This article was published in Australian Dictionary of Biography, Volume 12, (MUP), 1990

Francis (Frank) Stuart (1844-1910), manufacturer and politician, was born on 21 May 1844 at Penrith, New South Wales, son of Robert Stuart, estate manager to Sir John Jamison, and his wife Elizabeth, née Matthews. At 13 Frank was apprenticed to a Sydney draper.

He next worked for a Penrith storekeeper and at 22 eloped with his employer's daughter, Matilda Coulter. They married in Sydney on 24 March 1866 and sailed for Melbourne where Stuart joined the fashionable Collins Street mercery store of Alston & Brown. After being employed by Dixon Bros, warehousemen of Flinders Lane, in 1871 he entered another 'Lane' softgoods firm, L. Stevenson & Sons. In 1884 he joined McIvor & Lincoln; on the death of the senior partner, Lincoln Stuart & Co., clothiers, was registered as a limited company in February 1889; when Lincoln retired, Stuart was sole proprietor. A prosperous business, among its early successes was a contract in 1885 to supply uniforms within seventeen days for the hastily raised New South Wales Sudan contingent. Alert to new opportunities, Stuart recognized possibilities in the rubber industry and joined with Barnet Glass & Sons Co. to manufacture waterproof clothing; he became a director of the company which was later taken over by Dunlop. Stuart was president (1885) of the Victorian Chamber of Manufactures and chairman (1887) of the Clothing and Manufacturers' Association.

In April 1889 he was elected with the free-trader, E. L. Zox, to the two-member seat of East Melbourne in the Victorian Legislative Assembly. When the Munro ministry was formed on 5 November 1890 Stuart, with (Sir) Simon Fraser and (Sir) Alexander Peacock, was appointed minister without portfolio. He resigned from the ministry in April 1891 and remained a private member until he lost his seat at the next election. Although a protectionist, he argued persistently for the duty-free import of goods which could not be produced locally. When he contested East Melbourne in 1894 the Argus described him as an advocate of tariff reform, while the protectionist Age denounced him for having stood on the Liberal ticket to become 'a mere Tory tool … a political prostitute of the worst sort. No Liberal can tolerate his return to the House with anything but loathing'.

A vigorous and long-standing advocate of intercolonial free trade, Stuart campaigned for Federation, particularly through the Australian Natives' Association. In June 1904 he was returned to the Legislative Council as member for North Melbourne. His parliamentary energies were concentrated on the improvement of education, public health and military training; he denounced dependence on London's money market, politically-motivated railway development, and French imperialism in the New Hebrides; and he opposed plural voting, property qualification, income tax and female suffrage. He resigned in May 1907 to have more time for business.

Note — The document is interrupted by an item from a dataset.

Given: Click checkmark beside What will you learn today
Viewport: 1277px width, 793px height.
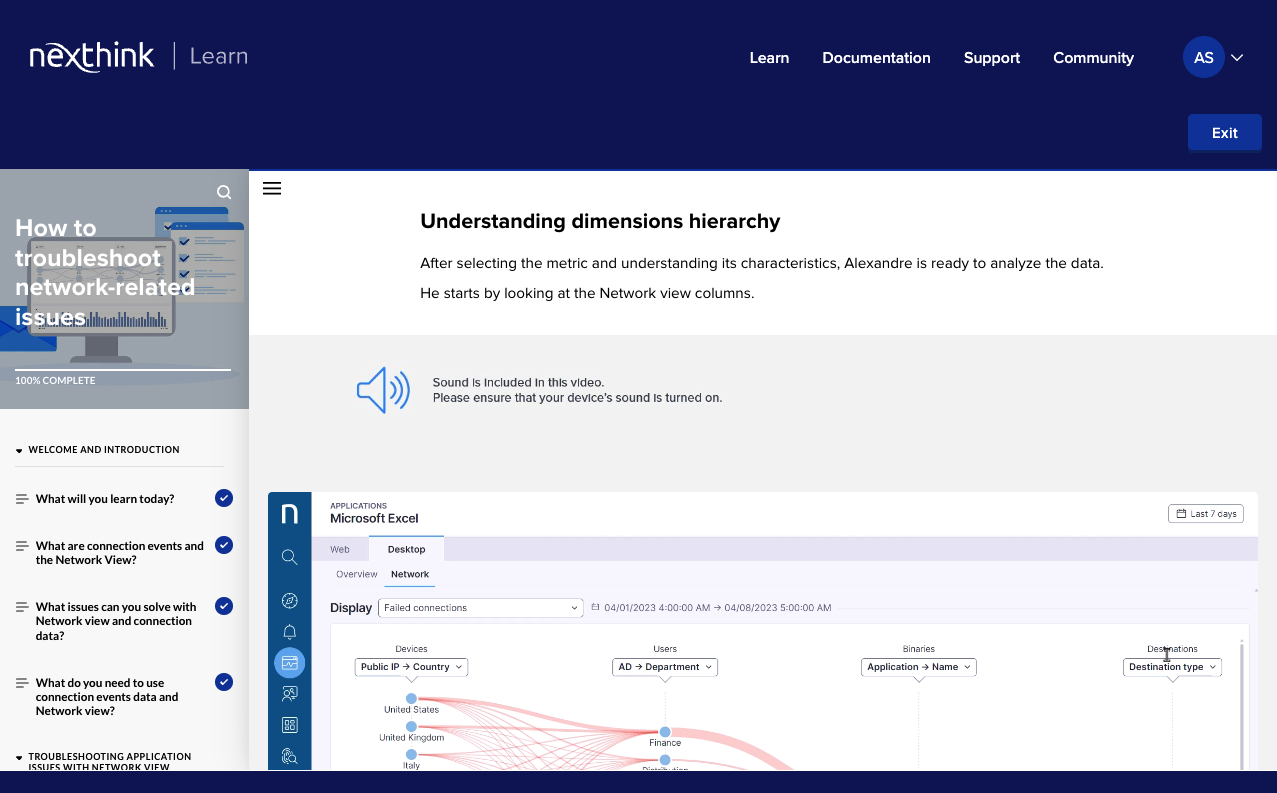Looking at the screenshot, I should pos(224,498).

Stuart had speculated in real estate, registering 51 land titles in 1870-90, mostly in Hawthorn and at the Gippsland Lakes. He had retired from these ventures before the land boom reached its peak, but reduced his fortune by re-entering the market (in 1891-1910 he acquired 14 titles) and by guaranteeing colleagues who emerged bankrupt. Deciding in 1910 that 'land and shares is not our business', he liquidated all except two country properties to finance an imaginative walkway from Collins Street to Flinders Street railway station which was to be engineered by (Sir) John Monash.

'A stalwart man of average height' with a clean-shaven, square-set face and jaunty air, Stuart held a commission in the Victorian militia. He achieved acclaim as an oarsman, cyclist and marksman; he was founding captain of the Victoria Golf Club and a pioneer motorist who drove in the 1905 Sydney to Melbourne Dunlop Reliability Trial. A voracious reader, he founded the Melbourne Beefsteak Club, patronized the arts and funded Bertram Mackennal's move to Paris. Stuart was an ardent Australian nationalist and proud of being country-born. Although an enthusiastic subject of Queen Victoria, he criticized Imperial strategy in the Pacific and declared that Switzerland had shown that republicanism was 'the right form of government'.

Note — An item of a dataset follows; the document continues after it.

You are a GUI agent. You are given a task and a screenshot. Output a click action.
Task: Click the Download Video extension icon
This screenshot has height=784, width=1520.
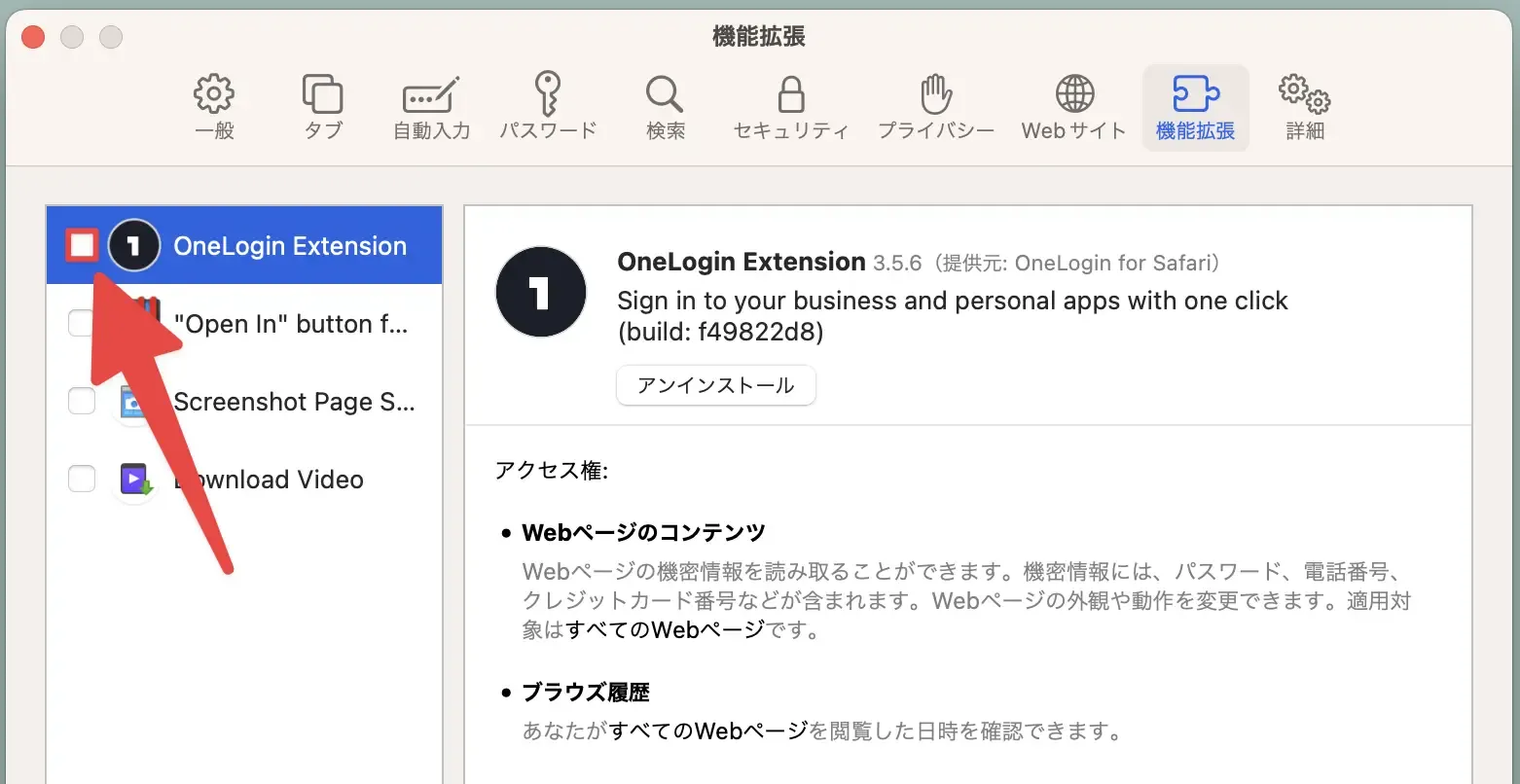pos(134,479)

Returning from a world tour, Frank Stuart died of a cerebral haemorrhage on 16 October 1910 in the Otranto and was buried at sea off Aden. His wife and three sons survived him. His property Nyerimilang, Lakes Entrance, Victoria, became a national park.

Select Bibliography

  • J. F. Deegan, The Chronicles of the Melbourne Beefsteak Club 1886-89 (Melb, 1890)
  • J. Smith (ed), Cyclopedia of Victoria, vol 1 (Melb, 1903)
  • Table Talk, 7 Aug 1891, 18 Mar 1892
  • Argus (Melbourne), 21 Oct 1910
  • Australasian, 22 Oct 1910
  • Stuart correspondence (privately held).

Citation details

Francis Stuart, 'Stuart, Francis (Frank) (1844–1910)', Australian Dictionary of Biography, National Centre of Biography, Australian National University, http://adb.anu.edu.au/biography/stuart-francis-frank-8704/text15233, published in hardcopy 1990, accessed online 2 October 2014.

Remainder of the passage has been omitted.